Time for a correction. On September 7, 2014, I put up a post about a weird new creature, Dendrogramma, two species of which were dredged up from the deep seas of Australia. Here’s one of them:
Thse species, which had stalks and inflexible disks, weren’t considered members of existing phyla like ctenophores (comb jellies) because, as the original paper (Just et al., reference and link below) noted, they lack features present in other similar phyla (my emphasis in this original quote):
Dendrogramma shares a number of similarities in general body organisation with the two phyla, Ctenophora and Cnidaria, but cannot be placed inside any of these as they are recognised currently. We can state with considerable certainty that the organisms do not possess cnidocytes, tentacles, marginal pore openings for the radiating canals, ring canal, sense organs in the form of e.g., statocysts or the rhopalia of Scyphozoa and Cubozoa, or colloblasts, ctenes, or an apical organ as seen in Ctenophora. No cilia have been located. We have not found evidence that the specimens may represent torn-off parts of colonial Siphonophora (e.g., gastrozooids). Neither have we observed any traces of gonads, which may indicate immaturity or seasonal changes. No biological information on Dendrogramma is available.

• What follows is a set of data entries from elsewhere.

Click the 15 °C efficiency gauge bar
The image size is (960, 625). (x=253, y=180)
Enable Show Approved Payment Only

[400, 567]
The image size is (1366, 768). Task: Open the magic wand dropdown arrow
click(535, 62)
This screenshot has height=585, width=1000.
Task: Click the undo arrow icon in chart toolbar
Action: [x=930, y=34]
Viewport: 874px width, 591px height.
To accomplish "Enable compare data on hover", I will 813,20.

DNA data, which would have been very useful, weren’t available for these specimens as they were collected in 1986 and fixed in formalin, which destroys DNA. While the authors didn’t name a new phylum, they suggested that these two species were indeed representatives of a new phylum, and that caused a lot of excitement. (New phyla aren’t often described.)

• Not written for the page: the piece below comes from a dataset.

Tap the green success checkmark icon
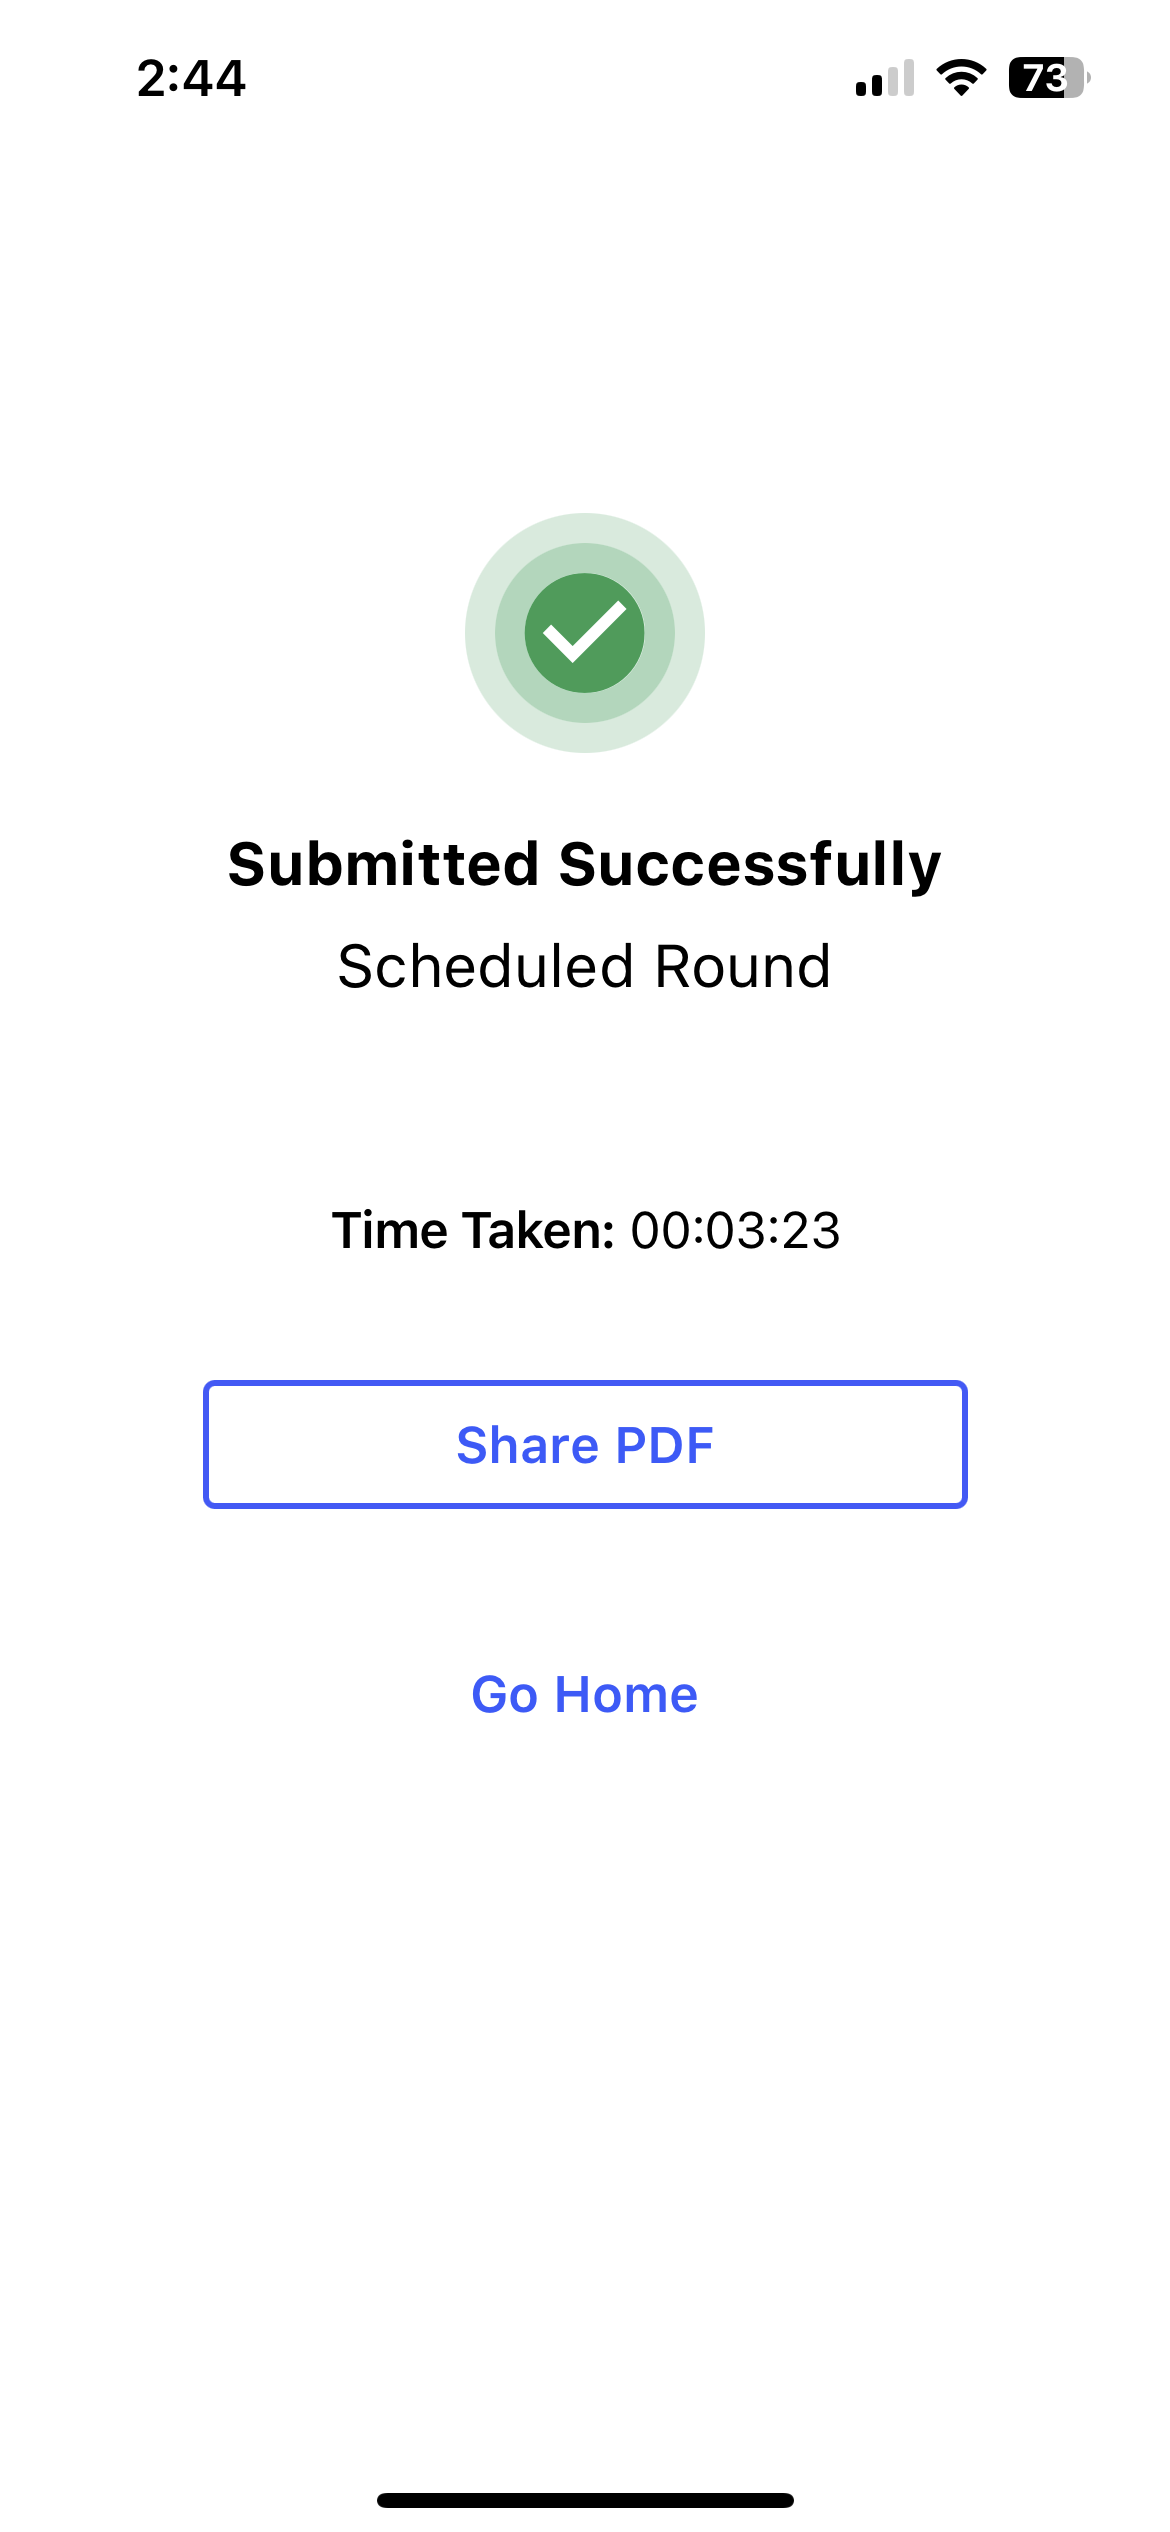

However, a 2015 expedition, whose results are described in a new paper in Current Biology (O’Hara et al., reference and free link below), produced RNA that could be sequenced. And that RNA shows that Dendrogramma isn’t a new phylum at all, but a siphonophore. Siphonophores are well known, an order that falls in the class Hydrozoa, itself in the phylum Cnidaria. Siphonophores are a bizarre group consisting of specialized individual animals that band together as a group to form a “superorganism”; the most familiar member is the Portuguese man of war, and here’s another, the pelagic (free swimming) siphonophore Marrus orthocanna:
As the new paper notes:
Siphonophores are bizarre pelagic colonial cnidarians in the class Hydrozoa. They are complex elongate or spherical organisms with specialised locomotive and feeding zooids, and a net of tentacles that can be extended to catch prey or attach to the seafloor. There are 175 described species, living in a range of habitats from the sea surface (e.g., Physalia physalis, the Portuguese Man O’War) to the deep-sea. Larger, more delicate species have been found mainly in the non-turbulent mesopelagic (300–1000 m) or bathypelagic zones (1000–3000 m).

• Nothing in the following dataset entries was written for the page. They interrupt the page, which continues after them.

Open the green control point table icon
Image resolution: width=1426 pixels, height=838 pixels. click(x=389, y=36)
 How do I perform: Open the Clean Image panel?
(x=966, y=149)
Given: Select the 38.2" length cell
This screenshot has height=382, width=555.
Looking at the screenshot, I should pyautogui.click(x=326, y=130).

The RNA analysis places Dendrogramma (probably just one species, not two), firmly in the siphonophores: it’s the red species in the phylogny below.Finally, the authors hypothesize that the “animal” Dendrogramma in the first picture above is really part of a more complex colony, and that the discoid things with stalks are cormidial bracts. The figure below shows those bracts in an entire siphonophore:
So, move along folks, nothing more to see here. It’s just the usual advance of science, when we can better identify a bizarre form using DNA—or in this case, RNA. The earlier speculations that Dendrogramma may be a living remnant of the bizarre Ediacaran fauna that went extinct about 540 million years ago is no longer tenable.
h/t: Matthew Cobb, Casey Dunn
Just, J., R. M. Kristensen, and J. Olesen. 2014. Dendrogramma, New Genus, with Two New Non-Bilaterian Species from the Marine Bathyal of Southeastern Australia (Animalia, Metazoa incertae sedis) – with Similarities to Some Medusoids from the Precambrian Ediacara. PLOS One DOI: 10.1371/journal.pone.0102976
O’Hara, T. D. et al. 2016. Dendrogramma is a siphonophore. Current Biol. 26: R457-458.